Enrichment of endothelial cells. Kidney endothelial cells were enriched as described previously (21). Briefly, after euthanasia, kidneys from STINGiEKO, Stat1–/–, or control mice were minced into small pieces (~1 mm3) and digested with 5 mL of PBS containing calcium and magnesium plus 100 mg of type 1 collagenase and 100 mg dispase II for 10 minutes at 37°C. The slurry of tissue and buffer was triturated by passage through a 14-gauge cannula attached to a 10 mL syringe approximately 10 times, followed by a 20-gauge cannula attached to a 10 mL syringe (10 times), and finally filtered through a 70 μm cell strainer. After a wash with 5 mL of PBS + 0.1% BSA, single cell suspensions were centrifuged at 400 × g for 8 minutes at 4°C and pellets were resuspended with 1.5 mL of ice-cold PBS + 0.1% BSA. One aliquot (75 μL) per sample was lysed in Trizol to obtain whole kidney RNA. The remainder cell suspension was subjected to negative selection by incubating cells with 100 μL of streptavidin-conjugated Dynabeads bound to biotinylated EpCAM and biotinylated CD45 antibodies for 10 minutes at RT with rotation.

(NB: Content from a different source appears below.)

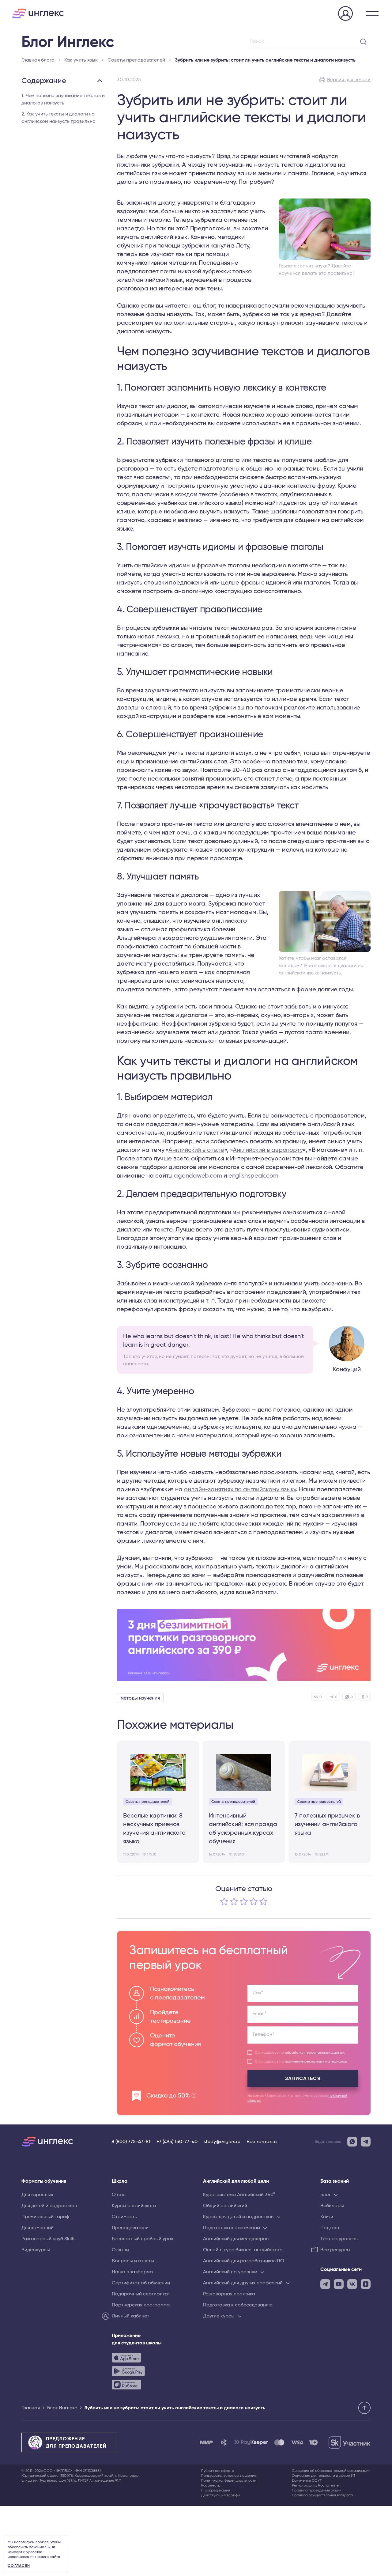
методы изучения (140, 1698)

Following this, tubes were placed on a Dynal MPC-S magnet for 5 minutes. Remaining cells in supernatants were subjected to positive selection by incubating cells with 100 μL of streptavidin-conjugated Dynabeads bound to biotinylated CD31 antibodies for 10 minutes at RT with rotation. Cells were collected with a magnet and the supernatant was discarded. Any remaining contaminating cells were removed by washing cells 6 times with PBS containing 0.1% BSA. RNA isolation of these cells was done following the RNeasy Plus Mini Kit (Qiagen) protocol.

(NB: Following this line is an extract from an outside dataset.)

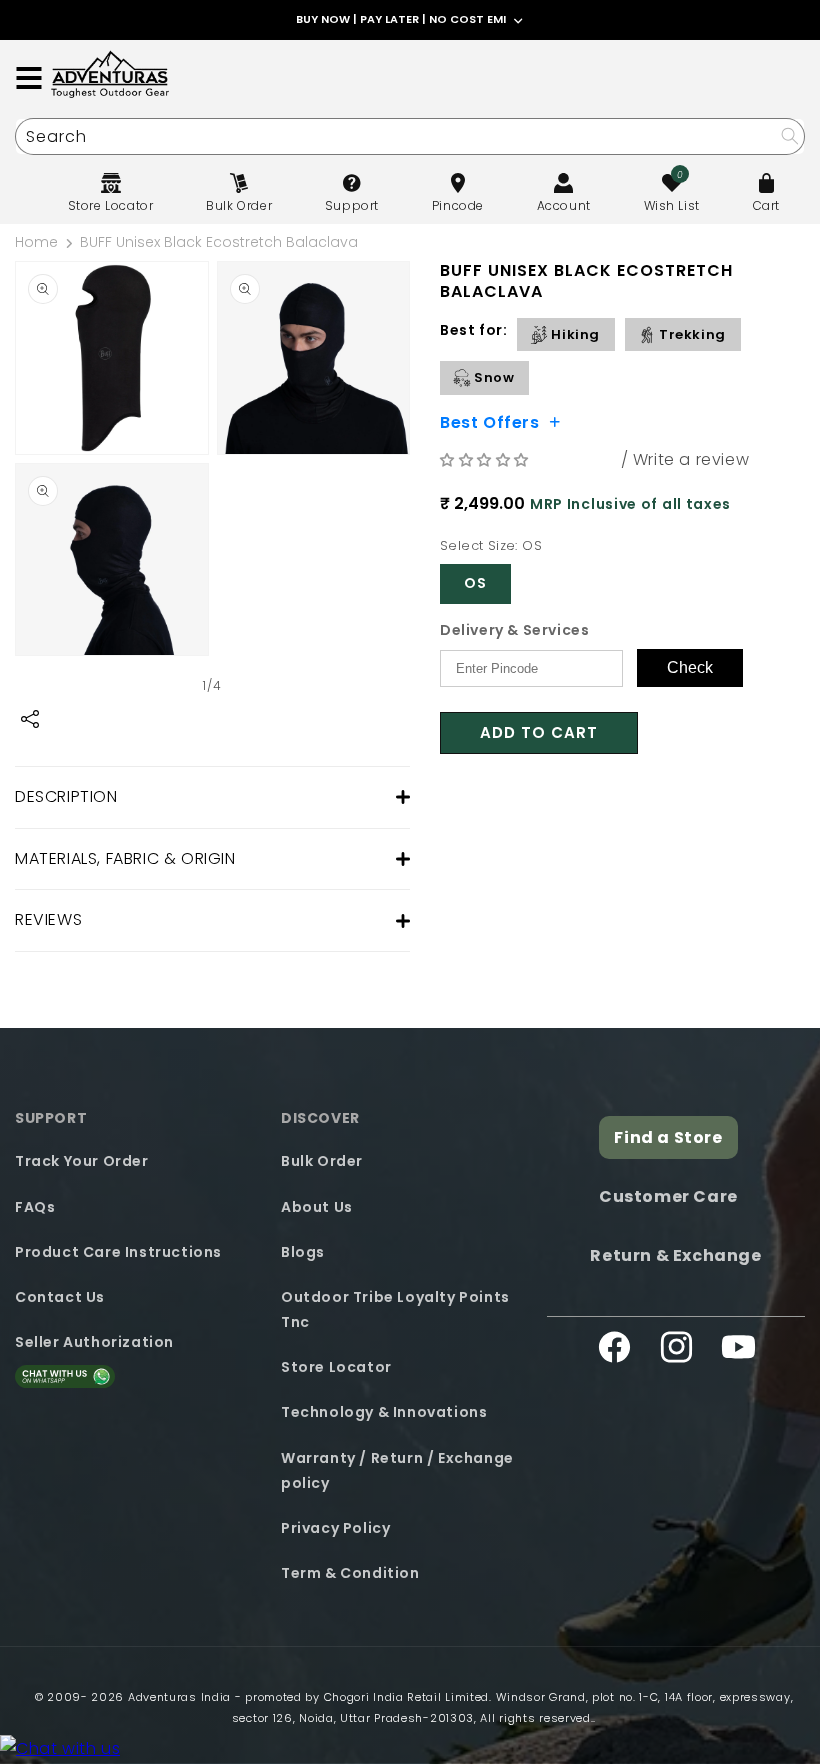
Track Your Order (82, 1161)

RNA sequencing and bioinformatics. SOCS3iEKO and control brain TRAP-Seq and bulk RNA-Seq was published recently (22) and deposited in NCBI’s Gene Expression Omnibus (GEO Series accession number GSE253438). 500 ng of total and TRAP RNA, or 50–200 ng of endothelial cell–enriched RNA from each kidney were processed for next-gen sequencing by Azenta Life Sciences. RNA-Seq libraries were prepared using Illumina’s TruSeq protocol and were sequenced on an Illumina NextSeq 500. Reads were aligned to the mm10 genome using Rsubread v1.5.3 (54). Data were deposited in NCBI’s Gene Expression Omnibus and are accessible through GEO Series accession numbers GSE277696 (SOCS3iEKO), GSE277816 (STINGiEKO), and GSE300619 (Stat1–/–). Gene counts were quantified by Entrez Gene IDs using featureCounts and Rsubread’s built-in annotation (55). Gene symbols were provided by NCBI gene annotation. Genes with count-per-million above 0.5 in at least 3 samples were kept in the analysis. Differential expression analysis was performed using edgeR (56) and limma-voom (57). GSEA (54, 58) was performed using GSEA v4.3.2 for Windows. Upstream analysis (enrichment in pathways and transcription factors) of each datasets was performed using the DecoupleR (59) package, the PROGENy model (58, 60), and the CollecTRI network. The full R code is provided as a Supplemental method.
Immunohistochemistry
Kidneys were fixed for 48 hours in 10% formalin and then stored in 70% EtOH prior to dehydration and embedding in paraffin. 5 μm thick sections were deparaffinized and rehydrated in sequential baths with xylene and ethanol. Endogenous peroxidase activity was blocked by incubation for 10 minutes at RT in 0.5% H2O2/MeOH. Antigen retrieval was performed in an EZ Retriever (BioGenex) for 15 minutes at 98°C in buffer. After washes with PBS, slides were blocked with 5% fetal bovine serum and then incubated with an anti CXCL10 antibody in PBS (1:20) overnight at 4°C. Slides were then washed in PBS and incubated with biotinylated anti rabbit secondary antibody 1:500 in PBS+5% fetal bovine serum for 1 hour at RT. Biotin was detected using Vector Lab’s ABC kit Elite and ImmPACT DAB as per manufacturer’s instructions. Slides were then counterstained with hematoxylin, dehydrated, and mounted with VectaMount. Stain controls lacking primary antibody did not show any detectable signal and are shown in Supplemental Figure 12.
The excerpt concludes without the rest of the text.